The Trinity Fellows Program, in my experience, has been painful.
It has been many other things—exciting and beautiful and strange—but for me, it has been undeniably painful. I think this is because much of the discussion we’ve had this year has opened old wounds, many of which I wasn’t even aware existed. I have a deep and abiding desire to be special. I know, the word makes me cringe—and I am embarrassed to call it my own. This hunger to be special is, at heart, self-absorption. Over the years, it has become subtle and sometimes sinister, and has at times been mistaken for kindness and caring. I’ve come to believe that self-absorption is at its core self-deification. The desire to be special is really the desire to be admired—which is, when you unravel it enough, the desire to be worshipped. And this tendency toward self-absorption had left me with countless hours of introspection, nursed injuries, incipient hopes, and a smattering of emotion. All I had was a constructed self, a “beautiful” image I could call my own—one that was the work of my own hands.
In the past, when people spoke of the Church as the Body of Christ, in which each member was as necessary to the others as hands are to the feet, I shrugged it off as a shallow platitude. It wasn’t sufficient—it couldn’t satisfy my desire to be special, to be unique, to be the recipient of people’s genuine admiration.

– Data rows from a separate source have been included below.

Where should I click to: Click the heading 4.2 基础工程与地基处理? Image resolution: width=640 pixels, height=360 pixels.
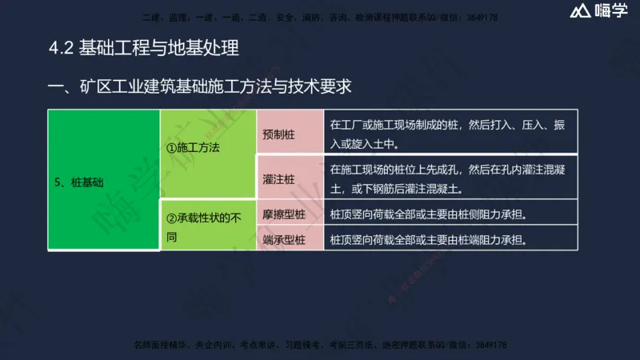point(144,48)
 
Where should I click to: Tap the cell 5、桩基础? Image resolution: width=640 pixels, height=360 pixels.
point(81,182)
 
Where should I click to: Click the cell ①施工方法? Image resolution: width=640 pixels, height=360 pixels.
point(192,148)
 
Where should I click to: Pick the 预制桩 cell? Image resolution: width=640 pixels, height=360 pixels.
point(278,134)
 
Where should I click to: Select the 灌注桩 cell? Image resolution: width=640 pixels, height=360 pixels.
point(278,180)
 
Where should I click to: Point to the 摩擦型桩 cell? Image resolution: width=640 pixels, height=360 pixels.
point(284,215)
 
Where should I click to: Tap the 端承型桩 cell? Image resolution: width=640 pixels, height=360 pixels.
point(284,238)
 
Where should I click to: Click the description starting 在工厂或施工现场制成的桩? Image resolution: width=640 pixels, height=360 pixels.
point(447,134)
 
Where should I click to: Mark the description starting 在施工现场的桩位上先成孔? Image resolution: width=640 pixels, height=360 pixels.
point(447,180)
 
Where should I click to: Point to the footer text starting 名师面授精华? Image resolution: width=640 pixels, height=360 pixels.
point(320,345)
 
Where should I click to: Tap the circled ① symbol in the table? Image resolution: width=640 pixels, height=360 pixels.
point(170,148)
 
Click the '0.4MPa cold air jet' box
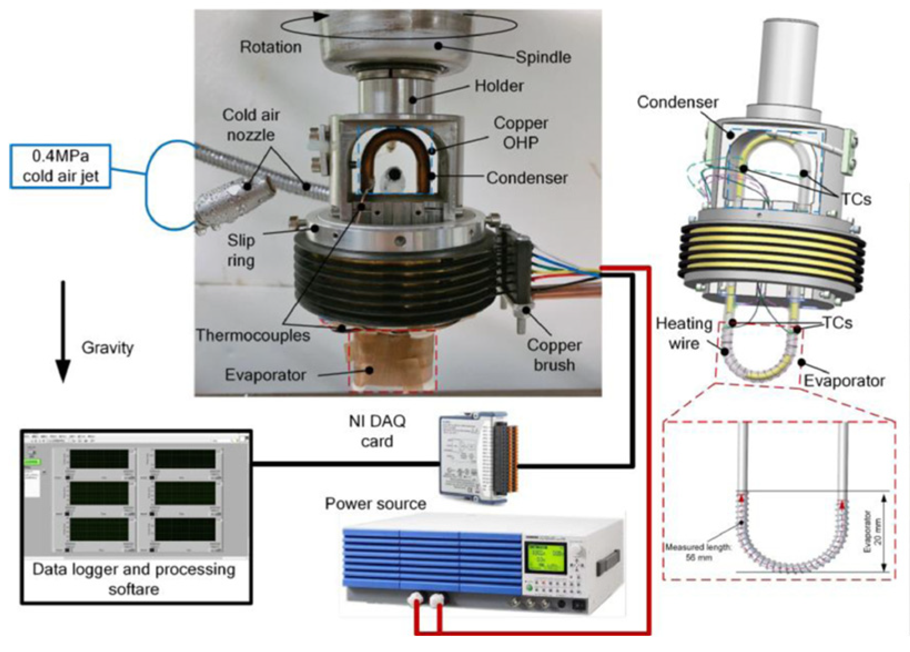(60, 166)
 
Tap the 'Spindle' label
(543, 57)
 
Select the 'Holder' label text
(499, 86)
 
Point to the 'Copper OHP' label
(520, 133)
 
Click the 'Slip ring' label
(241, 250)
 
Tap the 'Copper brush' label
(553, 355)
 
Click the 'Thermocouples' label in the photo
(252, 335)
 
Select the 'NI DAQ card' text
(377, 431)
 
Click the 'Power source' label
(375, 503)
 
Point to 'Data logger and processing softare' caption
(134, 579)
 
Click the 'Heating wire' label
(684, 333)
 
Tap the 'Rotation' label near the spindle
(271, 47)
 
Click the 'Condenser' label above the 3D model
(677, 102)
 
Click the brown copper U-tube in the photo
(395, 139)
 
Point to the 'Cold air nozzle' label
(251, 125)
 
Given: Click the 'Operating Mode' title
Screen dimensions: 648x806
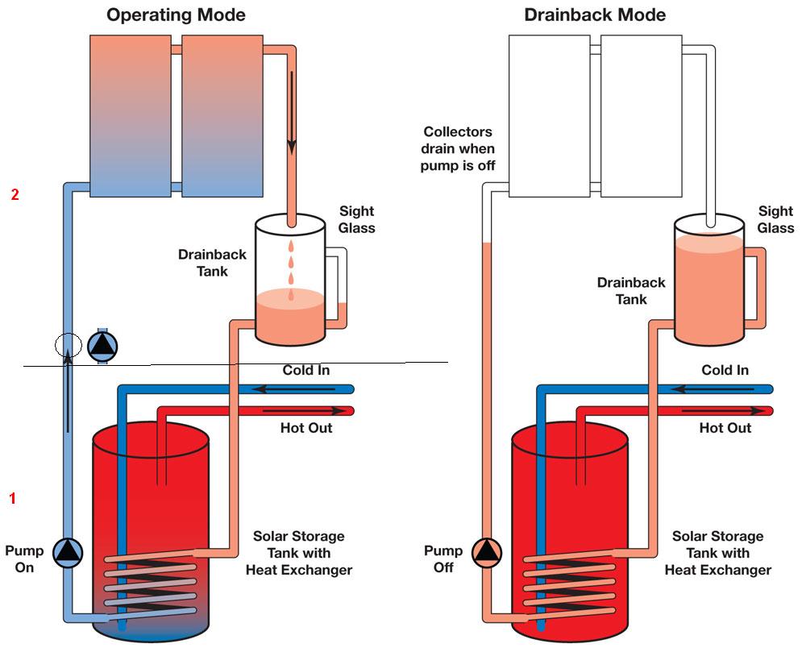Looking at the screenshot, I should (x=177, y=15).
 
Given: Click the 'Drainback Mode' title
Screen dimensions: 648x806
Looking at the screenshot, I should (x=594, y=15).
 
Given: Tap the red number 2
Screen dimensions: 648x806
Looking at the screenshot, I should (x=15, y=194).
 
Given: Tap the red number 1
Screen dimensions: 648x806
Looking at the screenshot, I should (x=12, y=498).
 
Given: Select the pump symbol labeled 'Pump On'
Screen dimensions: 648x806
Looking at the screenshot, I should (x=68, y=552).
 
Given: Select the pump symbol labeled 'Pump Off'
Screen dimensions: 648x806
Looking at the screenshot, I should (x=487, y=552).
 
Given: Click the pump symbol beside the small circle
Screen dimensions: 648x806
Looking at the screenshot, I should (x=103, y=345).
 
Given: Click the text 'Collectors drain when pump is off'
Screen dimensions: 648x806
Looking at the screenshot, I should (x=457, y=149).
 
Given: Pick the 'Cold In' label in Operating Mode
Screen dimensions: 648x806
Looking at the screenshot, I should (x=306, y=371).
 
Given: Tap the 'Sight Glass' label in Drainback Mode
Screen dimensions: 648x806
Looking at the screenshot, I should (x=775, y=219).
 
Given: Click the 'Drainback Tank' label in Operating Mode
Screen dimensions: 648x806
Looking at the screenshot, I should (x=212, y=263).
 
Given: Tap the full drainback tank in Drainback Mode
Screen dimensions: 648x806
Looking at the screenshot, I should (x=708, y=282).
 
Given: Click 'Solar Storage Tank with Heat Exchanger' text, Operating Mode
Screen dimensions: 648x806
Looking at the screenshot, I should (x=298, y=553).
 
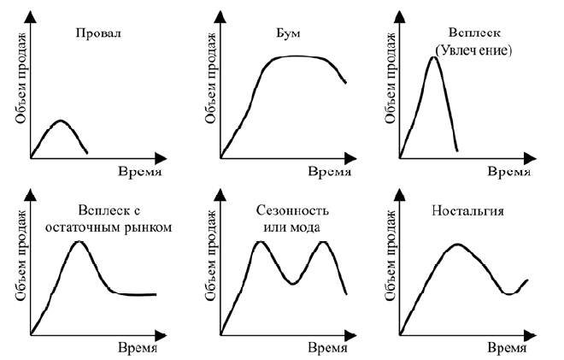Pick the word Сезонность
[290, 210]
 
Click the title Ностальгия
[467, 210]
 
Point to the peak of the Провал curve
[58, 121]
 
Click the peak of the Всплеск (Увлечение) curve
[432, 58]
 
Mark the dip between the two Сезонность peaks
[291, 283]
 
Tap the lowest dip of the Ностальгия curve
[509, 293]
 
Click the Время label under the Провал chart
[135, 172]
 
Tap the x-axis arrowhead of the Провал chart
[159, 158]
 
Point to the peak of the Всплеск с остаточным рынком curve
[79, 242]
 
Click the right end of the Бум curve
[345, 82]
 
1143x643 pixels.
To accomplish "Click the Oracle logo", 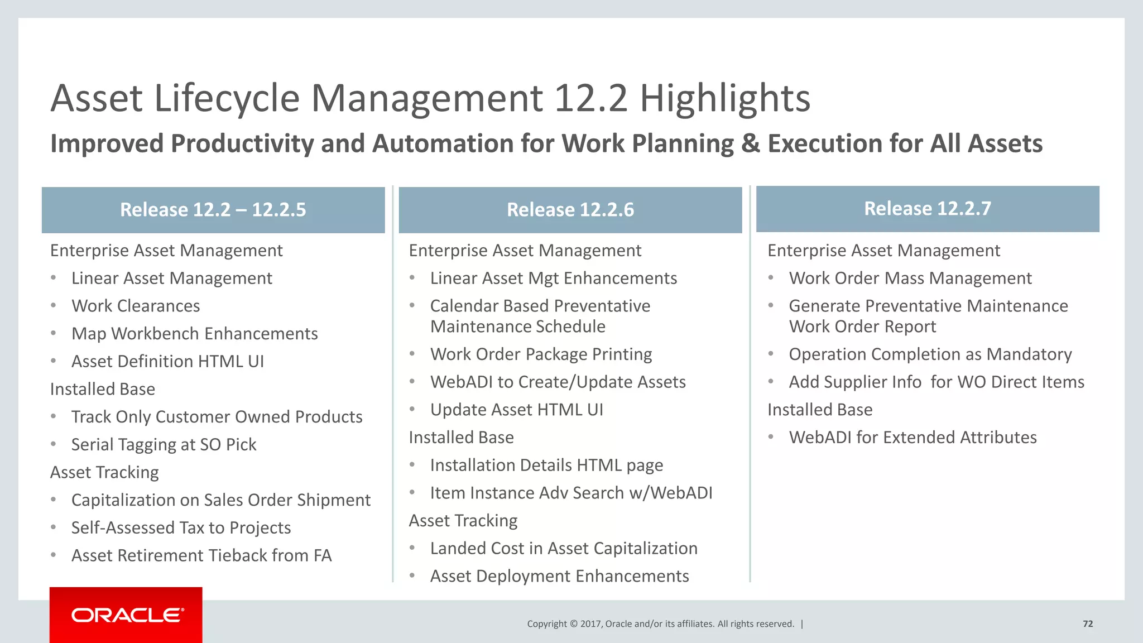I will [126, 615].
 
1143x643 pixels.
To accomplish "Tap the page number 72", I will [1087, 624].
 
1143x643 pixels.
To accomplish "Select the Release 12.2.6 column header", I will [570, 210].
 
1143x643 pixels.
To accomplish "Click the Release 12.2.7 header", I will [927, 209].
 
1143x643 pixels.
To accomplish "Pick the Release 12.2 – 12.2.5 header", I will [213, 210].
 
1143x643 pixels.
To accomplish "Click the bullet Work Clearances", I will [136, 306].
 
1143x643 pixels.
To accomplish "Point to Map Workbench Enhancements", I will [194, 334].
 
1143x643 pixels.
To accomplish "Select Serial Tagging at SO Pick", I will [164, 445].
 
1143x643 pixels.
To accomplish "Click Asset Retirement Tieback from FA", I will [201, 556].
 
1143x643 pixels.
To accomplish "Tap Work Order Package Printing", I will [541, 354].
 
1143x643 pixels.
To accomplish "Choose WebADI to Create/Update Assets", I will [558, 382].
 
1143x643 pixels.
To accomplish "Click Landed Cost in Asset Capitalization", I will [564, 549].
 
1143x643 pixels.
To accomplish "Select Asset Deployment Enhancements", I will [559, 576].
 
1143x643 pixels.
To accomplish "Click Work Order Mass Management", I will [910, 279].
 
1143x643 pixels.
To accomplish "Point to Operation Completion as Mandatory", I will [930, 354].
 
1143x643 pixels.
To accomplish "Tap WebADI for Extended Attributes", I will [913, 438].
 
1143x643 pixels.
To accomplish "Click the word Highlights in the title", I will [724, 98].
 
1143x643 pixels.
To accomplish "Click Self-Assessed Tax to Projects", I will [181, 528].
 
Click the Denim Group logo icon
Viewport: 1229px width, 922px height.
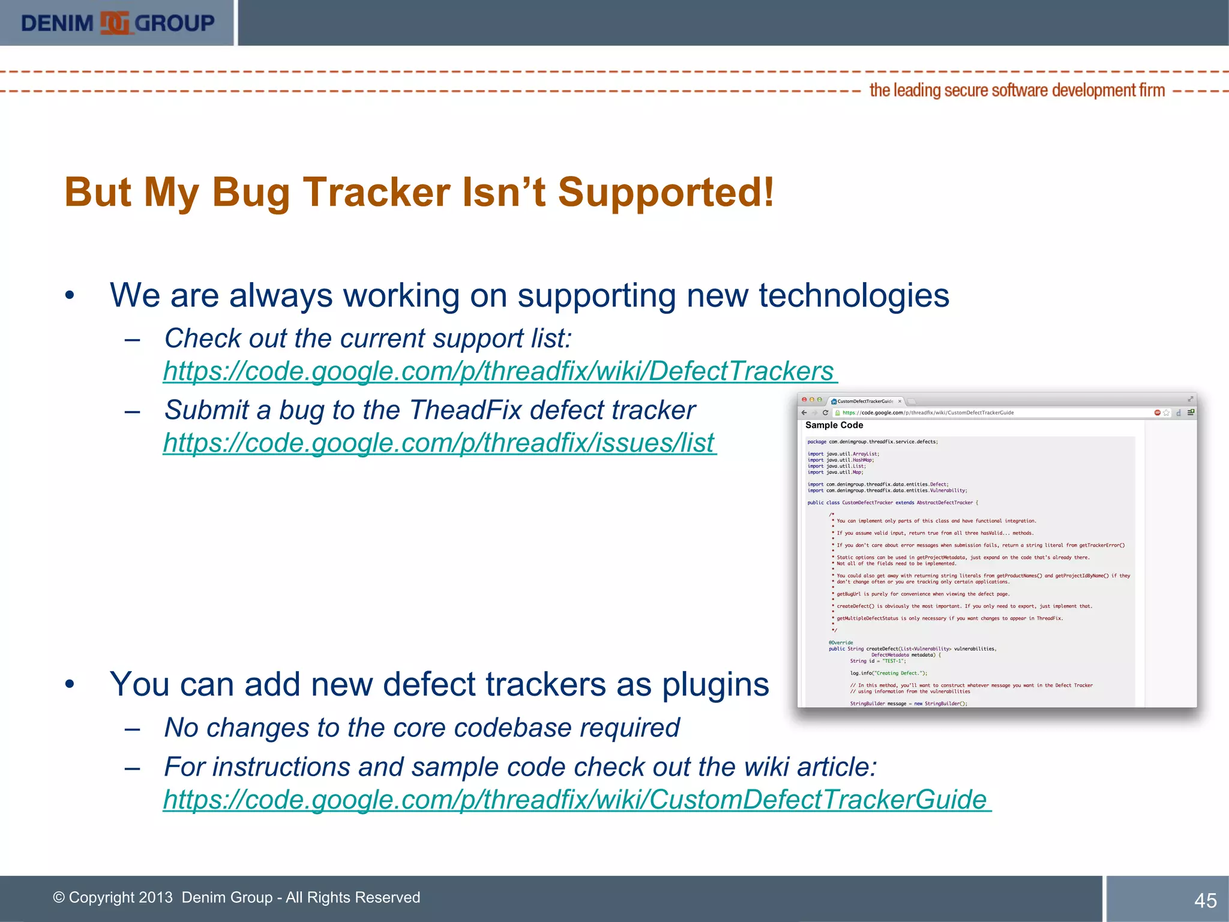click(114, 23)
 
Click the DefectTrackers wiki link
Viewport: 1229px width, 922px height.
click(499, 371)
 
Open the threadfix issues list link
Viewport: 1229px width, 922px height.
click(439, 443)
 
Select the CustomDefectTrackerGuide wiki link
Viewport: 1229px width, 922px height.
click(576, 800)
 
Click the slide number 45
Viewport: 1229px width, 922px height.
click(1205, 900)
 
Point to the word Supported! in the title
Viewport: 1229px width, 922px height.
click(666, 193)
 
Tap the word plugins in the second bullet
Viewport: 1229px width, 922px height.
click(715, 684)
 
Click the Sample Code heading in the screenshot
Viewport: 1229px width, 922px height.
click(834, 425)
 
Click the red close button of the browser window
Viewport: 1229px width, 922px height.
click(805, 400)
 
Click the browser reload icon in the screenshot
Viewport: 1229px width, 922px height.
click(825, 413)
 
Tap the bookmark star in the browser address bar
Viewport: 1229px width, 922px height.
click(1167, 413)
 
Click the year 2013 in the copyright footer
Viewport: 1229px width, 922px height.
click(155, 897)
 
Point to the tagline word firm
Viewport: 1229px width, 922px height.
click(1152, 91)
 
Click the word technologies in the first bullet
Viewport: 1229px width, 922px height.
click(853, 295)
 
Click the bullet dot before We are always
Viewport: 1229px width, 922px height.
click(70, 295)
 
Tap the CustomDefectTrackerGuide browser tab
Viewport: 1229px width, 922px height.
click(865, 401)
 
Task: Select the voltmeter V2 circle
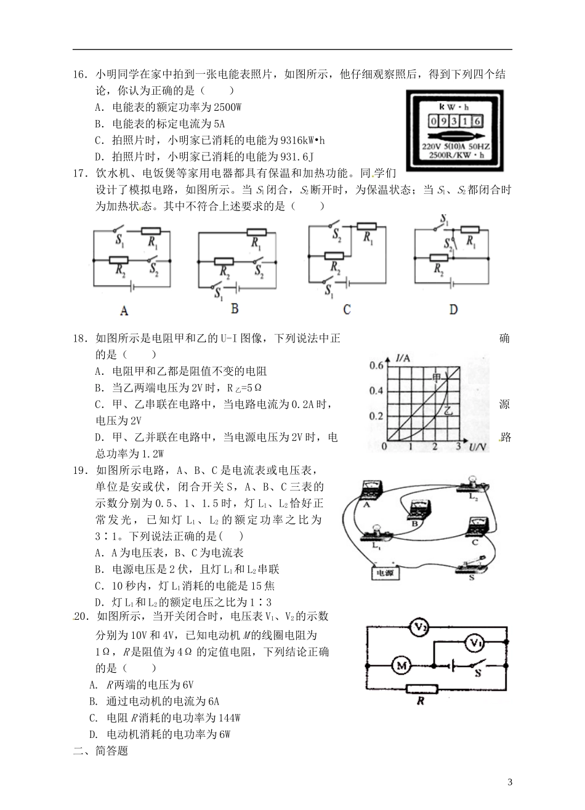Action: click(421, 627)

The most difficult realization I’ve had within the Fellows program has been that I am, indeed, not special. I am not irreplaceable—or even ultimately necessary. This small body of believers does not need me in order to survive. More than that, it does not even need me in order to flourish. Their worship was never mine. And while they are warm, appreciative, and loving, their ultimate admiration is for another. And because of His love, His body broken for them, they worship Him.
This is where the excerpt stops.